Task item
What is needed here is an exact repetition of the records below, beginning at the line that has "Task: Attach content using the plus button" and stopping after the line that has "This screenshot has height=1064, width=2143.".

Records supplied
----------------

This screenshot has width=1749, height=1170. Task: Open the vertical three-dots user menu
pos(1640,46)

----------------

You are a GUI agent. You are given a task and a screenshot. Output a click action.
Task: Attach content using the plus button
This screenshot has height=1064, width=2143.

----------------

Expected answer
Task: Attach content using the plus button
This screenshot has height=1064, width=2143.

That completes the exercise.